HARRISBURG, Pa. - Pennsylvania's newly-revised plan to clean up roughly 19,000 miles of rivers and streams got a major boost from the the U.S. Supreme Court on Monday.

The American Farm Bureau Federation and others had asked the high court to hear their challenge to the Chesapeake Bay Clean Water Blueprint, calling it a "land grab" by the Environmental Protection Agency (EPA).

William C. Baker, president of the Chesapeake Bay Foundation (CBF), says denying that request means a unanimous Federal Appeals Court decision in Harrisburg upholding the plan stands.

"Now the Supreme Court has ruled, we can finally move on," says Baker. "And the Chesapeake Bay Foundation, for one, would like to reach out to the litigants and urge them to work with us."

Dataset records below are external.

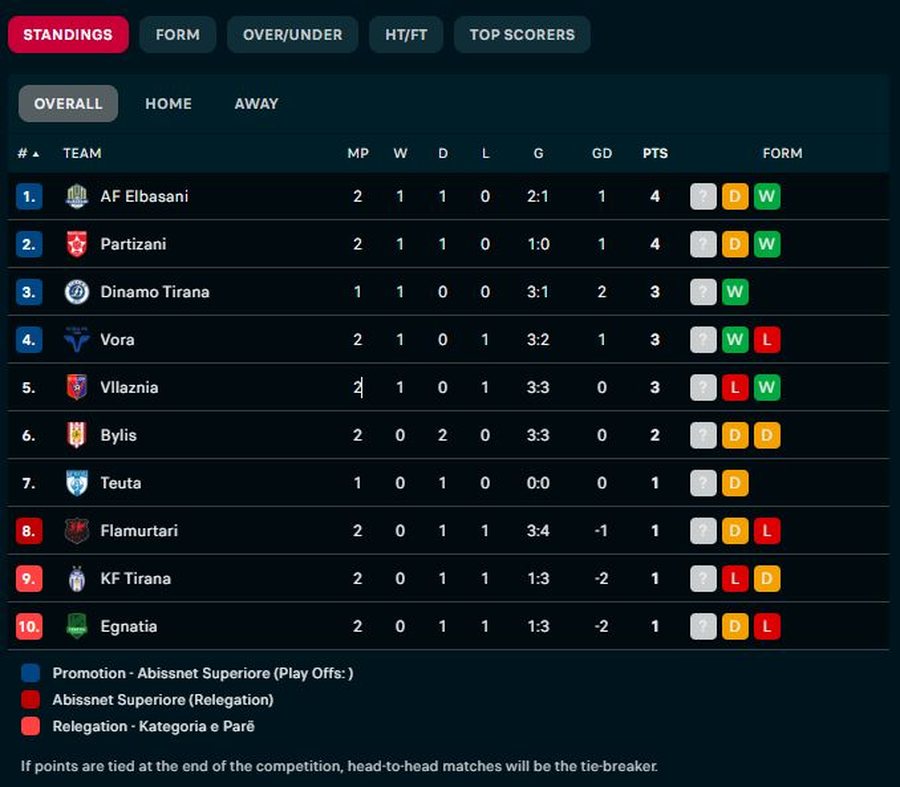This screenshot has width=900, height=787.
Task: Sort standings by GD header
Action: pos(602,153)
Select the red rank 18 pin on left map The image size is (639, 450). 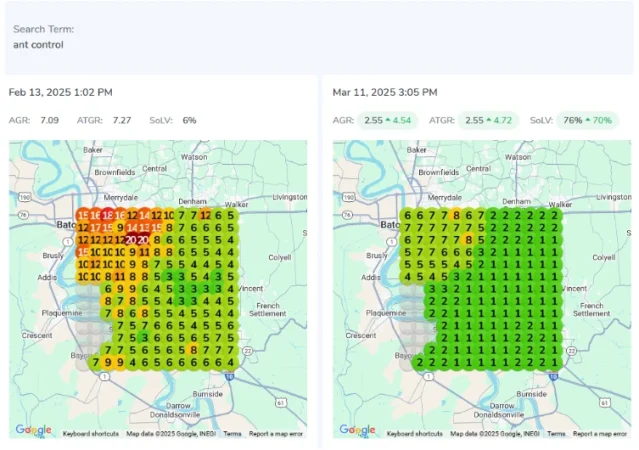pyautogui.click(x=108, y=215)
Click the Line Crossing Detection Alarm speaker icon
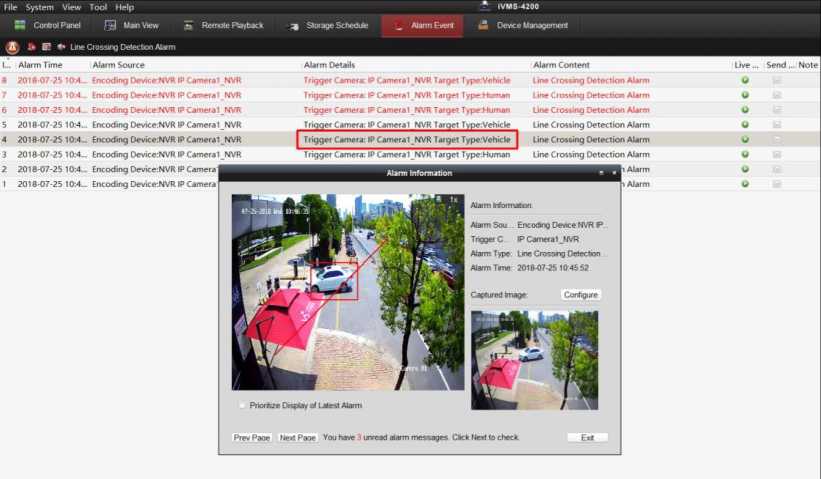 [x=62, y=47]
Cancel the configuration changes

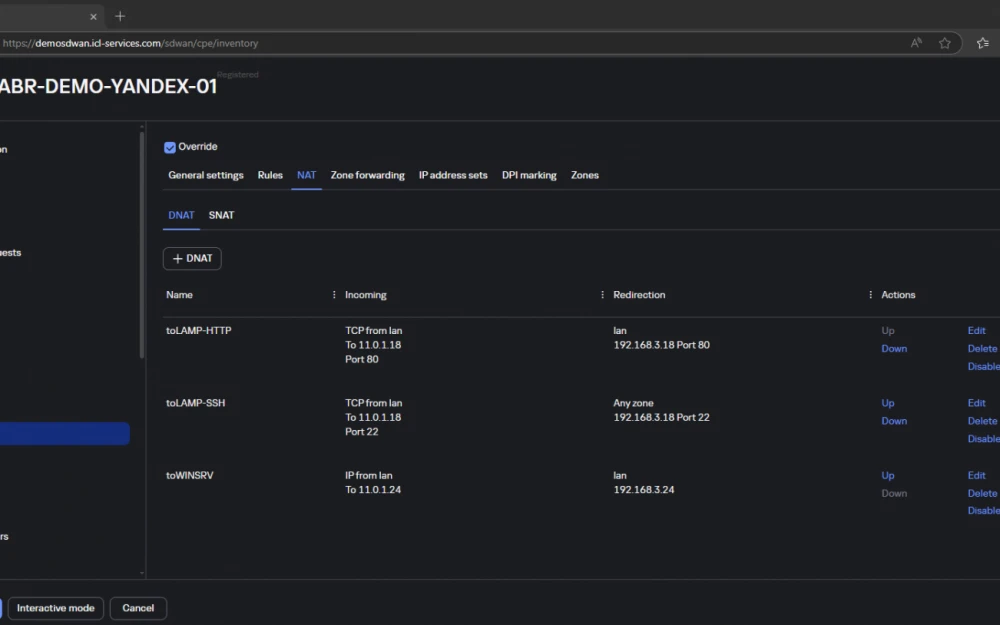click(138, 608)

Each state in the Chesapeake Bay watershed worked with the EPA to formulate its own plan to meet water quality standards by 2025.

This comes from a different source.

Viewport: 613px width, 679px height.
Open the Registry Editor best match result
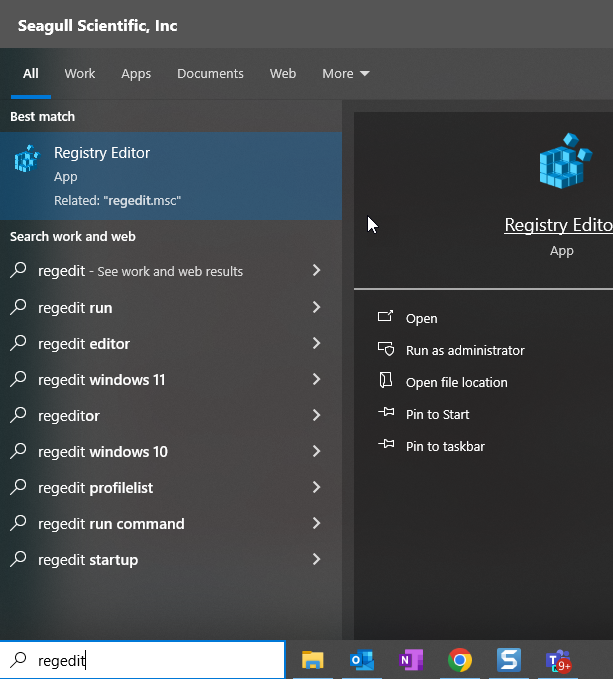coord(171,176)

Jon Mueller, CBF's vice president for litigation, believes the decision shows it is possible for the federal and state governments to cooperate in developing commonsense, science-based limits for pollution.

"And that EPA can give to the states the authority that they have to develop plans to meet those goals, in a way that is specific to their particular needs for that state," says Mueller.

Litigation over the Clean Water Blueprint took five years, and the effort to reduce pollution is already off by 29 million pounds, most of it coming from Pennsylvania.

Baker points out it isn't just about cleaning up the Chesapeake Bay.

"It's really all about cleaning up Pennsylvania's rivers and streams for the benefit of Pennsylvania, and that also helps the bay downstream," he says.

The cleanup will be costly. The Chesapeake Bay Foundation says the state will need to allocate significant new funds to meet its goals, but stands to reap more than $6 billion a year in natural benefits if the blueprint goal is achieved.